Dès avant les législatives, le prélat avait exprimé de fortes inquiétudes quant à la polémique que susciterait la nature du gouvernement à venir. Cela en raison de l'obstination de l'opposition à faire rééditer l'expérience bancale d'un cabinet dit d'union nationale, identique à celui de Fouad Siniora. Le cardinal se demandait ce qu'il adviendrait du pays si l'on ne parvenait pas à mettre sur pied une telle formule. Ses appréhensions se fondaient sur le tableau politique, guère exemplaire à ses yeux, que la scène locale avait présenté tout le long de la première année du régime Sleiman. Mgr Sfeir soulignait qu'il y avait tout à craindre de voir se répéter les turbulences qui avaient accompagné la naissance du cabinet Siniora. Ajoutant que les événements avaient largement montré que l'accord de Doha n'avait produit que des résultats pour le moins douteux.
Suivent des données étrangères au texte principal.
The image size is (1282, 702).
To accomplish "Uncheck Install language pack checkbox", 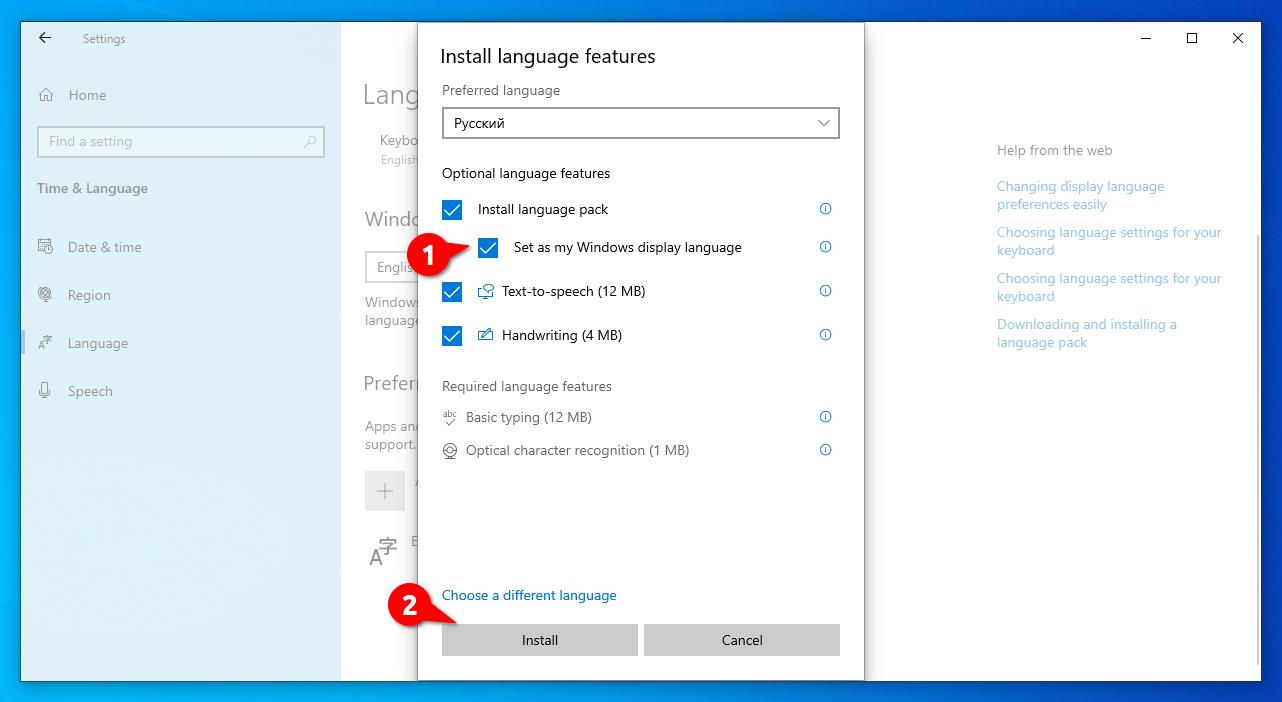I will pos(452,210).
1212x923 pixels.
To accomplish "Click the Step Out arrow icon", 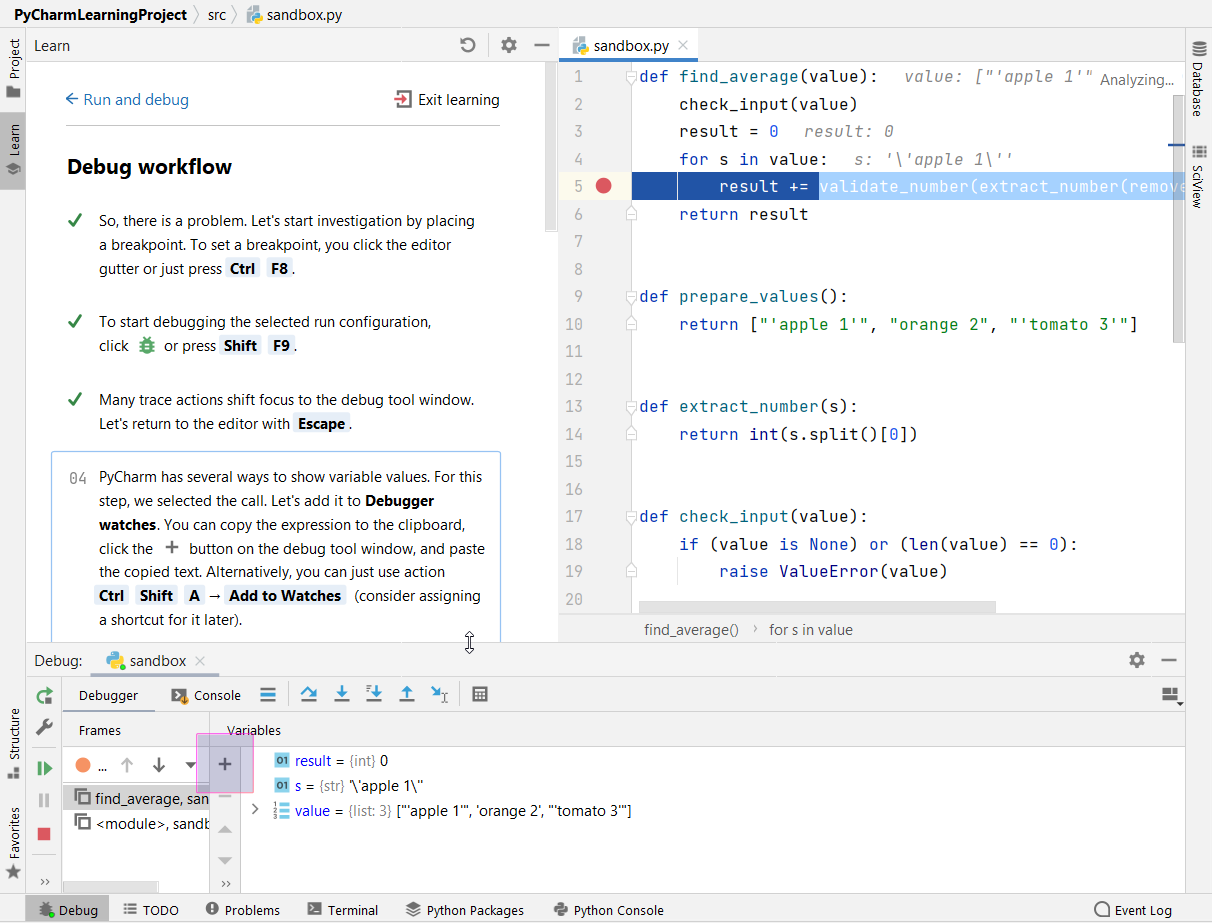I will pos(407,694).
Selon des sources politiques informées, les jugements sobres et ramassés du patriarche Sfeir découlent en réalité d'une réflexion très développée. Il considère en premier lieu que le recours à ce que l'on appelle la démocratie consensuelle ne peut se justifier que dans un cas de force majeure, de crise aiguë. Il doit donc être exceptionnel, provisoire et transitoire. D'autant qu'il n'est pas prévu dans la Constitution, et qu'il en trahit même l'esprit autant que la lettre. Tout comme il ne débouche, comme on l'a vu avec les nominations et avec le budget, que sur une paralysie des rouages de l'État. Un État frappé d'autant plus durement dans son essence même que Doha, conférence cornaquée par les Syriens et les Saoudiens, consacre une dénégation du Liban, du moment que des questions internes comme l'élection d'un chef de l'État, la formation d'un gouvernement et l'adoption d'une loi électorale déterminée ne peuvent pas être réglées sans intervention étrangère.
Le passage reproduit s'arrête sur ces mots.